The Strategic Banking Corporation of Ireland (SBCI) is due to open this week, with the aim of kick-starting lending to the small and medium enterprise (SME) sector.
However, analysts suggest it may not have the capacity to meet operators’ financing demands.
The target comes on the back of complaints from business lobbyists that banks are not giving out loans readily enough.
The bank will issue funds from an €800 million pool, made up of European and German development money and Irish pension funds, to local lenders, offering discount rates providing the savings are passed on to SMEs.
The government hopes the money will attract more entrants into the SME lending market, through “low barriers to entry for new financiers”.
However, “cheaper funding alone” will not be enough to help the SME sector, Goodbody Stockbrokers told TheJournal.ie.

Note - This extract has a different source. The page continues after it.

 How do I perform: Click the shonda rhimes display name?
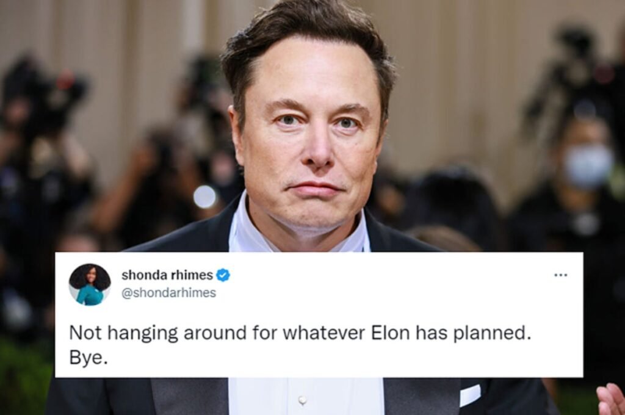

Analysts said the €800 million funding pool is only likely to equate to around 3% of the SME loans, not related to property, which were feeding in the lending system, TheJournal.ie reports.
On the other hand, they added, “We are encouraged for lending prospects in this sector given the strong macro-economic trends, particularly on domestic demand, which should more meaningfully feed through for new lending prospects”.
Total borrowings for domestic SMEs have been falling for three consecutive years, although lending is beginning to increase in recent months, as the economy continues to improve.